Treasurer David Janetzki says Queensland faces a ‘heightened risk’ of credit rating downgrade
Queensland faces a ‘heightened risk’ of a credit rating downgrade with Treasurer David Janetzki blaming the previous Labor government for overseeing ‘fiscal vandalism’.
Queensland is facing a “heightened risk” of a credit rating downgrade, with Treasurer David Janetzki blaming the previous Labor government for overseeing “fiscal vandalism” during its decade in power and for failing to control cost blowouts on major infrastructure programs.
As the resources-rich state faces spiralling interest payments on surging borrowings, Mr Janetzki said the Treasury department had advised him that Queensland now had a “significant and growing debt burden that won’t stabilise”.
The Liberal National Party Treasurer revealed the state’s finances were in a worse position than Treasury’s pre-election predictions because of billions of dollars worth of blowouts on key projects, including a $4.2bn escalation on the Borumba pumped hydro station, $1.3bn increase to hospital upgrades and a $494m lift to the Cross River Rail.
“Before I started in my ministerial role, I was clear about the challenge. I wanted to stabilise our fiscal position and ensure our current rating was secure,” he told an Australian British Chamber of Commerce lunch in Brisbane on Wednesday.
“I even said that I didn’t want to be a treasurer who has a ratings downgrade on my watch.
“However, knowing what we know now, I am in an unenviable position where that could well be the case.

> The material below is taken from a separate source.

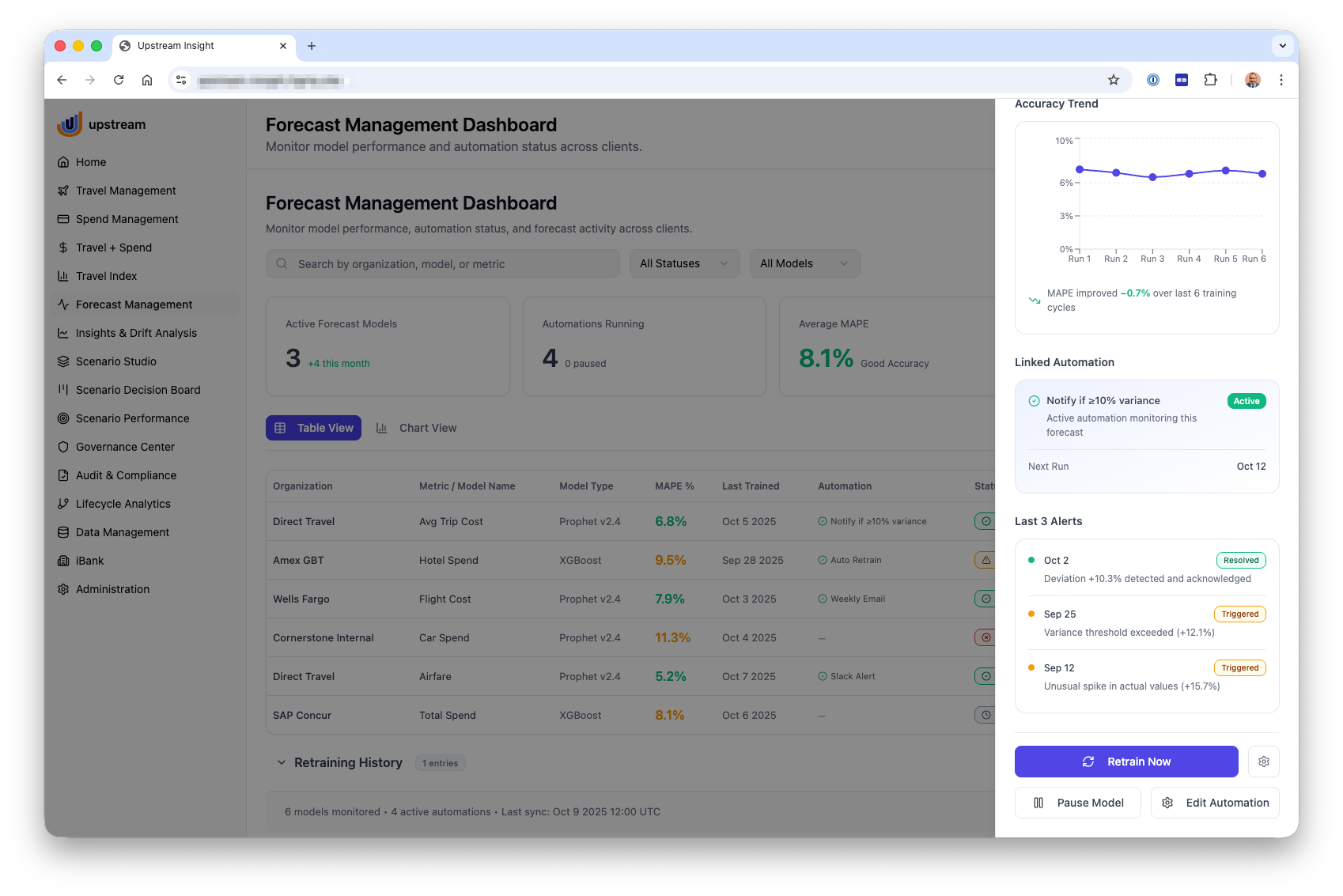
Task: Open the browser extensions puzzle icon
Action: [1209, 80]
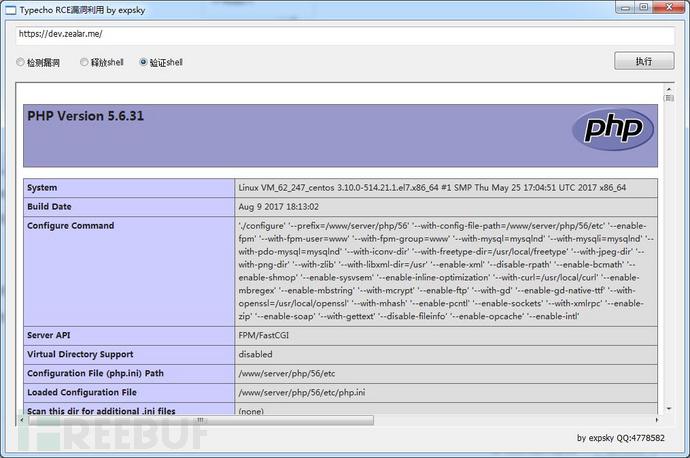Image resolution: width=690 pixels, height=458 pixels.
Task: Click the PHP logo in the header
Action: tap(612, 130)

“This is the unfortunate reality I have learned in the month since becoming Treasurer.”
Both Tasmania and NSW have been placed on a negative outlook by rating agencies in the past two weeks.
Queensland Labor’s June budget predicted total government debt would soar to $172bn by mid-2028, with the total interest bill expected to reach $7.73bn.
The previous government continued to borrow, despite its super-profit tax on coal companies funnelling an extra $25.9bn into state government coffers in the past two years.
The debt-to-revenue ratio of 69.6 per cent for 2023-24 – a key measure for rating agencies – will surge to 116.8 per cent by June 2028.
It compares with 20 per cent debt-to-revenue in 2007-08 and a peak of 91 per cent under the one-term LNP Newman government.
S&P Global Ratings confirmed the state’s AA+ rating in early September on the expectation that debt levels would peak at about 140 per cent of operating revenues and the budget would remain in cash surplus.
Deputy Opposition Leader Cameron Dick, who delivered five budgets as Queensland treasurer, refused to take responsibility for the state’s fiscal position on Wednesday.
“I take responsibility for delivering a stable AA+ credit rating for Queensland, I take responsibility for delivering the biggest single budget surplus of any state or territory in Australia history, I take responsibility for the lowest unemployment rate Queensland has ever seen.
“I take responsibility for delivering the infrastructure that the growth state of Australia needed and I do not apologise for any of those decisions.”
Mr Dick also insisted he was unaware before the election that a mega pumped hydro station at the centre of Queensland’s planned transition away from coal-fired power had blown out by more than $4bn and delayed by almost three years.
Multiple sources with knowledge of the Queensland Hydro projects told The Australian in October that Borumba was behind in its development schedule and would likely face blowouts.